UNODC launches migrant smuggling data sharing system for state authorities
24 July 2013 -The UNODC Regional Office for Southeast Asia and the Pacific recently launched the Voluntary Reporting System on Migrant Smuggling and Related Conduct (VRS-MSRC) - an internet-based, secure system where state authorities can collect and share migrant smuggling data. The system is in support of the Bali Process, an inter-governmental dialogue on migrant smuggling and human trafficking covering mainly Asia and the Pacific.
Designed to inform strategic analysis and policy development at inter-regional, regional, and national levels, the VRS-MSRC seeks to establish non-nominal quantitative and qualitative data on migrant smuggling and irregular migration. Key data include: size and geographical directions of flows; major routes used; fees paid; transportation and methods used; profiles of irregular and smuggled migrants; and migrant smuggler profiles.
The system was developed by UNODC in close cooperation with law enforcement authorities from countries in Asia and the Pacific, Europe and North America in response to the 4th Bali Process Ministerial Conference in March 2011.
Under the United Nations Convention against Transnational Organized Crime and its supplementing Smuggling of Migrants Protocol, States are required to collect, exchange, and analyze information on migrant smuggling, and to monitor policies and assess their effectiveness.
The VRS-MSRC helps states fulfill these responsibilities.

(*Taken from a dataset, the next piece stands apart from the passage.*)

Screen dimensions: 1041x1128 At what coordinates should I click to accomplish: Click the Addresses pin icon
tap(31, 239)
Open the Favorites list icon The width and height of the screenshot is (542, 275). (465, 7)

It helps members identify trends and develop policies so they can prevent and combat migrant smuggling. It includes an online search mechanism so members can identify emerging patterns in other countries and facilitate targeted cooperation with members experiencing similar trends.
To date, authorities from 16 states and territories have confirmed their participation, including: Australia, Cambodia, France, Hong Kong (SAR), Indonesia, Lao PDR, the Maldives, Marshall Islands, New Caledonia, New Zealand, Norfolk Islands, Pakistan, the Solomon Islands, Thailand, Turkey and the United States of America.

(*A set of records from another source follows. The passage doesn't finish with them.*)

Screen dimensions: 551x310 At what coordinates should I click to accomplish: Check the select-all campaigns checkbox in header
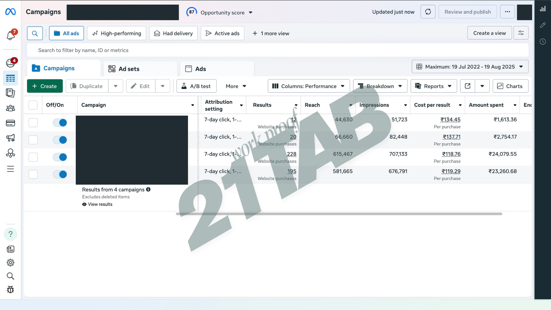(x=33, y=105)
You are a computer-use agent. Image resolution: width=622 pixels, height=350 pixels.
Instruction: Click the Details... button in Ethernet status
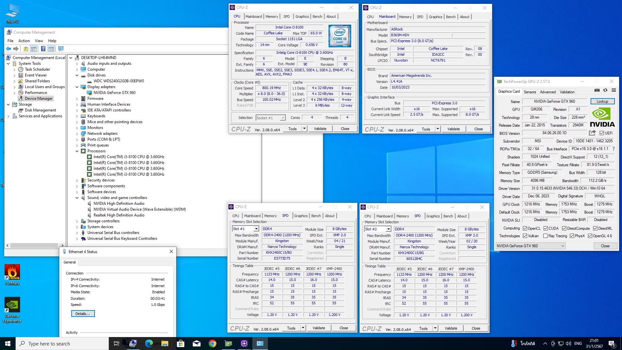click(83, 314)
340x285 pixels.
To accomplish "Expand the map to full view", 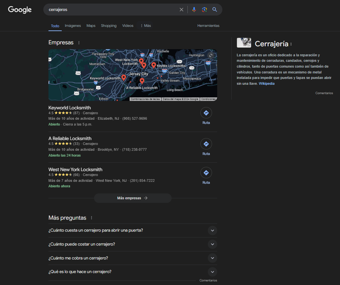I will pyautogui.click(x=210, y=55).
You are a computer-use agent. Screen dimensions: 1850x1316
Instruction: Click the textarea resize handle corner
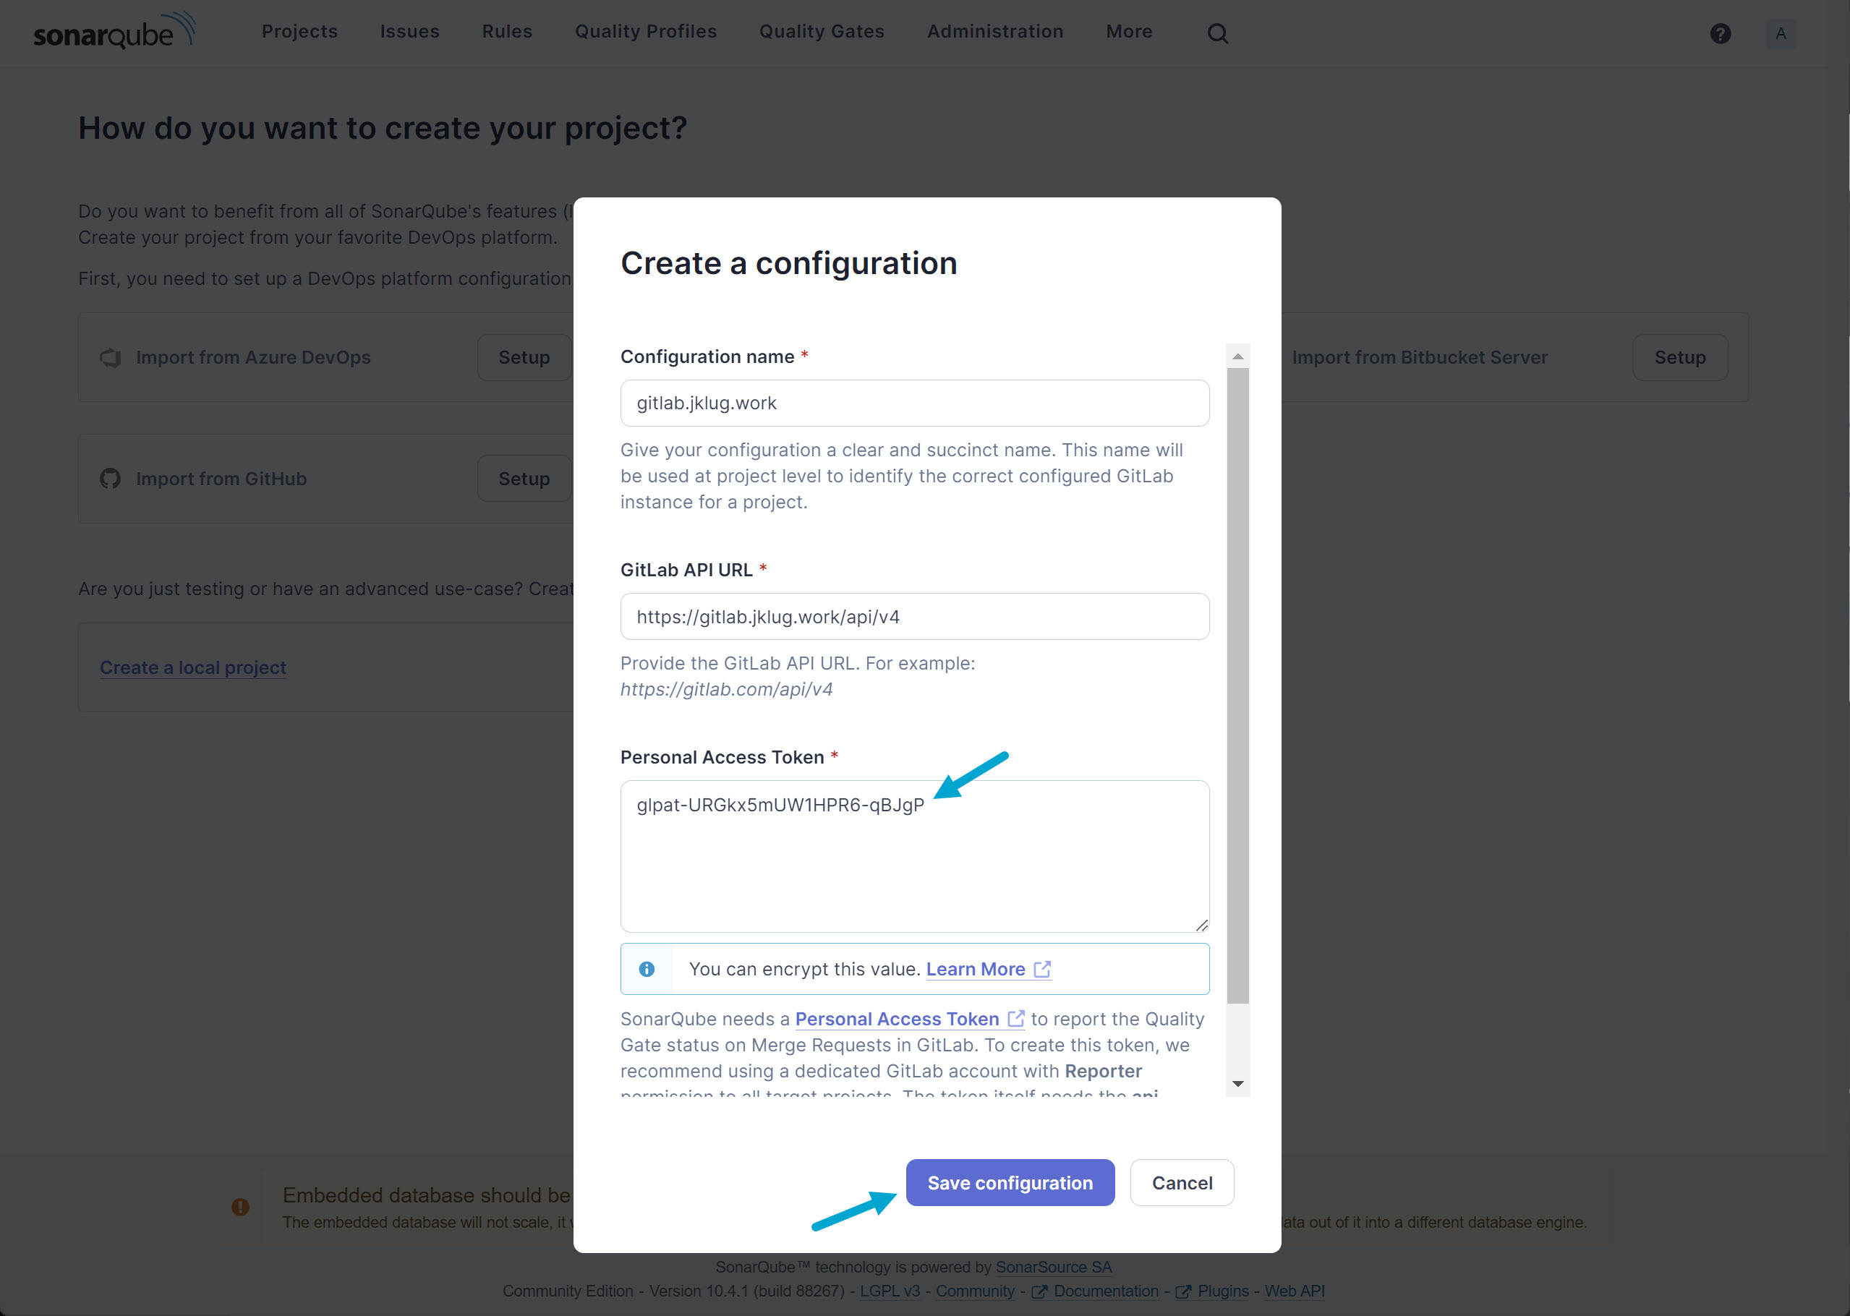1202,925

Forging sustainable solutions in response to migrant smuggling is a tremendous challenge. One-sided interventions simply run the risk of compounding or displacing the problem.

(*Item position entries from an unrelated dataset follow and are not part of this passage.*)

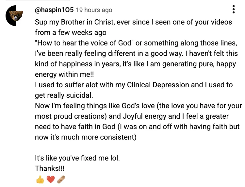Image resolution: width=245 pixels, height=187 pixels.
Task: Click the "19 hours ago" timestamp
Action: pyautogui.click(x=94, y=10)
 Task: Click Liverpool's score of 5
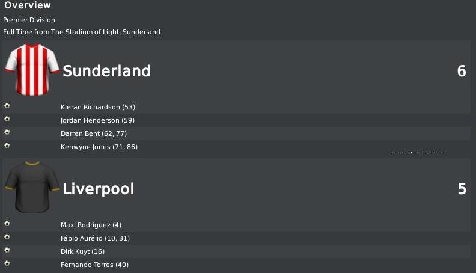click(x=462, y=189)
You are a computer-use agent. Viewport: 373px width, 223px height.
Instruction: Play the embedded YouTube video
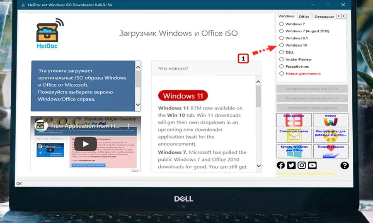coord(85,144)
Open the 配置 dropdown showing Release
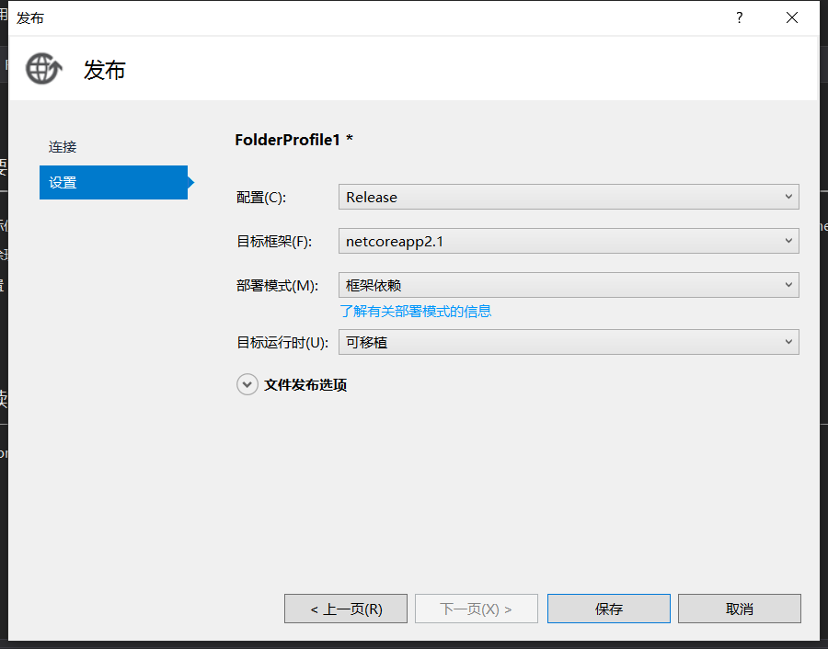Image resolution: width=828 pixels, height=649 pixels. tap(569, 197)
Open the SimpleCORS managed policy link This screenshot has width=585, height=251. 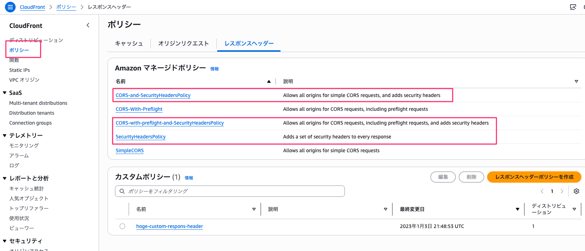(x=129, y=150)
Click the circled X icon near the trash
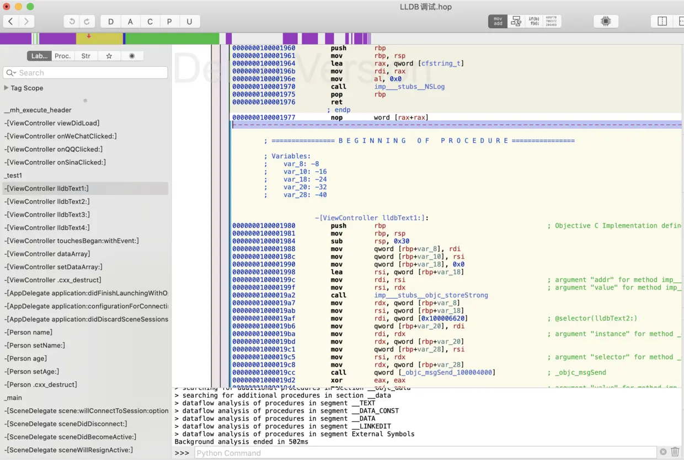 664,452
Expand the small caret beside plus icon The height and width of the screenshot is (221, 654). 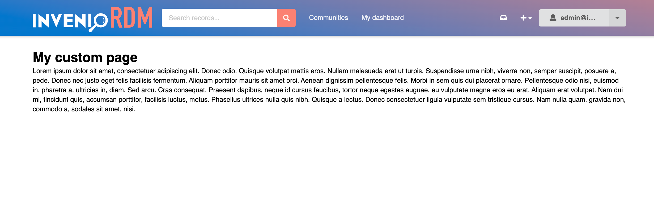(x=530, y=18)
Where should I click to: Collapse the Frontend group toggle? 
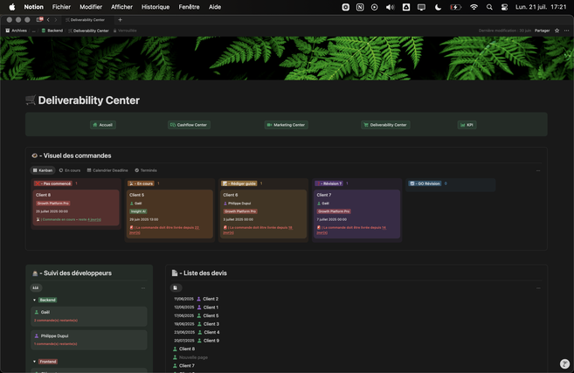34,361
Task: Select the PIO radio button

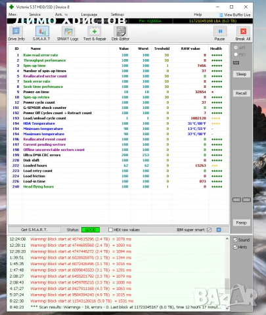Action: (x=236, y=54)
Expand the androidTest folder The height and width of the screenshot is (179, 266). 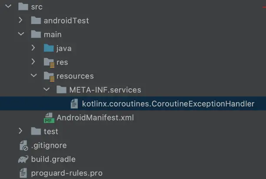(x=21, y=20)
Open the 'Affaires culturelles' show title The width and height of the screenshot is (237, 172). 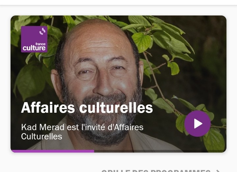tap(87, 107)

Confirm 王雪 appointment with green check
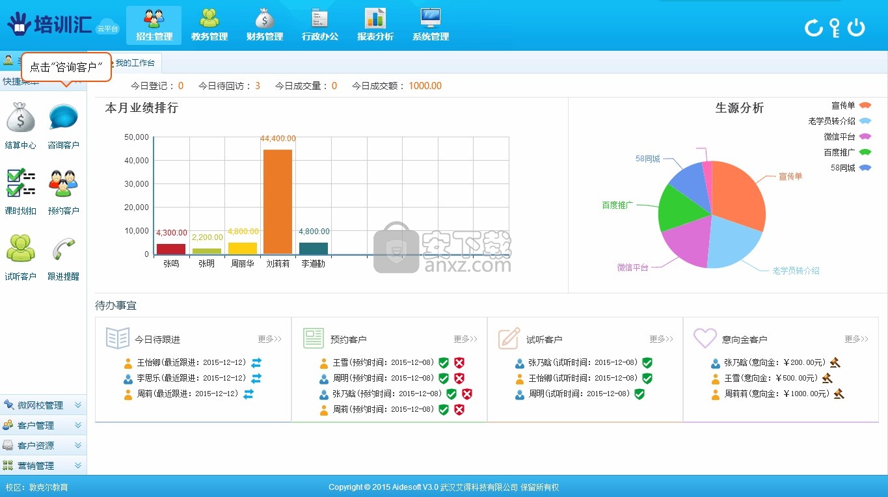(444, 363)
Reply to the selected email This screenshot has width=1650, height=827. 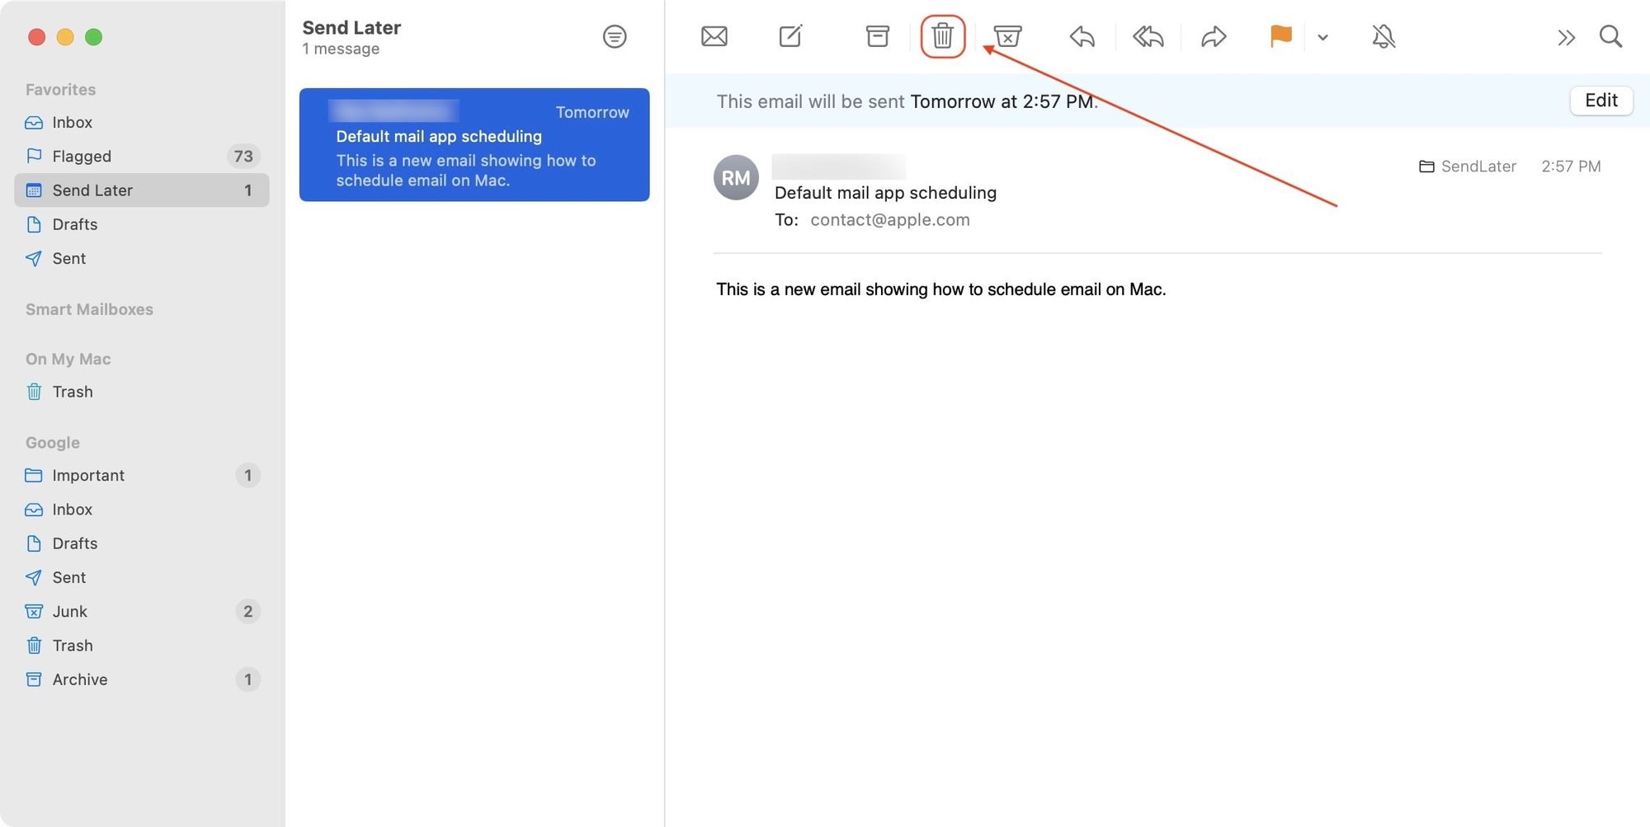1082,36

"Migrant smuggling is transnational in nature; curbing it requires truly multilateral action," says Mr. Sebastian Baumeister, UNODC Expert and Analyst on Migrant Smuggling based in Bangkok. "Cooperation among all countries concerned and comprehensive approaches are crucial. Building evidence-based knowledge on migrant smuggling and exchanging information between states creates trust and cooperation among nations and leads to the effective application of consistent policies."